The Black Riders Liberation Party traces its origins back to a class conducted at the Youth Training School in Chino, California, conducted by the California Youth Authority for prisoners in the California state penal system. Among these was Mischa Culton, an individual also using the noms de guerre "General T.A.C.O.," an acronym for Taking All Capitalists Out, and "Wolverine Shakur." Inspired by the historic example of the Black Panther Party for Self-Defense, upon his release from prison in 1996 Culton sought to build a new political organization by gathering others from the predominately African-American ghettos of South Central Los Angeles and Watts.
The fledgling organization started by Culton was energized by a November 17, 1997 police shooting of a mentally troubled black man in the Jordan Downs housing complex in Watts, a suicidal individual who had lunged at officers with a butter knife. The result was a vigilance program given the provocative moniker "Watch a Pig," which encouraged citizens "standing a legal distance from the pigs and making sure they don't brutalize the people," in the words of the group's "Minister of Public Relations."
Originally limited to Southern California, in 2010 a section of the organization based in Oakland, California was initiated.
In November 2012 the BRLP launched a mass organization called the Inter-Communal Solidarity Committee in Los Angeles, attempting to build broader support for a common program.
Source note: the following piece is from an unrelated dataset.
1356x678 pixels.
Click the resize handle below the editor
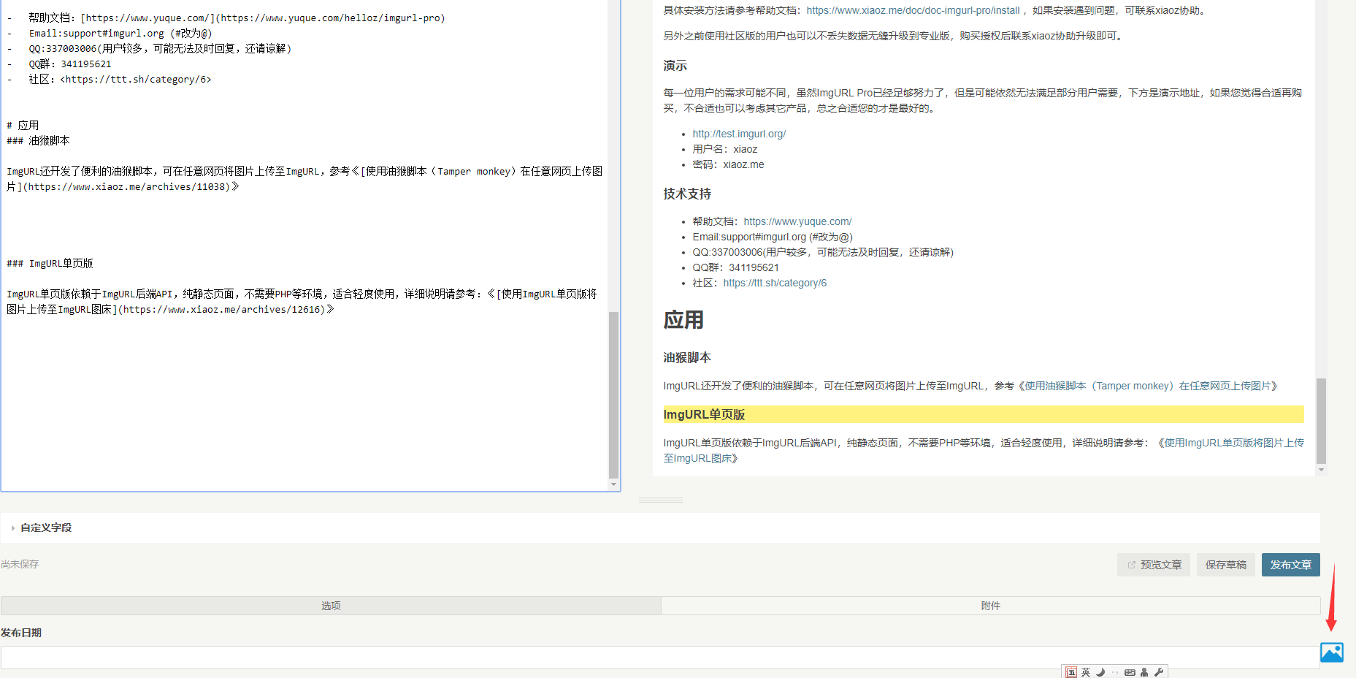(x=660, y=500)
The new front group was inspired by the
National Committee to Combat Fascism (NCCF) of the Black Panther Party, according to a representative of the organization.
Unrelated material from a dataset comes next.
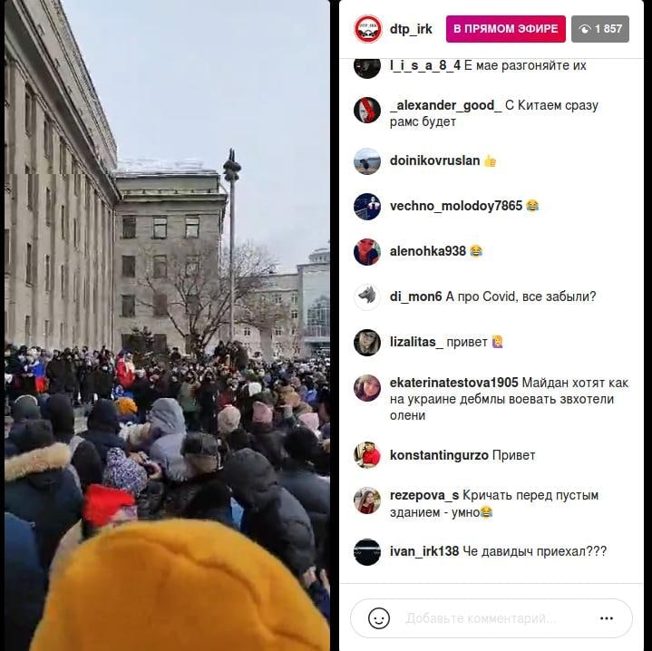The height and width of the screenshot is (651, 652).
Task: Open the ekaterinatestova1905 username link
Action: (x=454, y=383)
In March 2015 the BRLP decided to take advantage of the open gun carrying law in Texas, traveling to Austin to conduct an armed march to the Texas state capitol together with the Huey P. Newton Gun Club. Held in conjunction with the heavily attended South by Southwest conference, the joint march was conducted in an effort to "raise the cry for armed self-defense" by the black community, according to the marchers.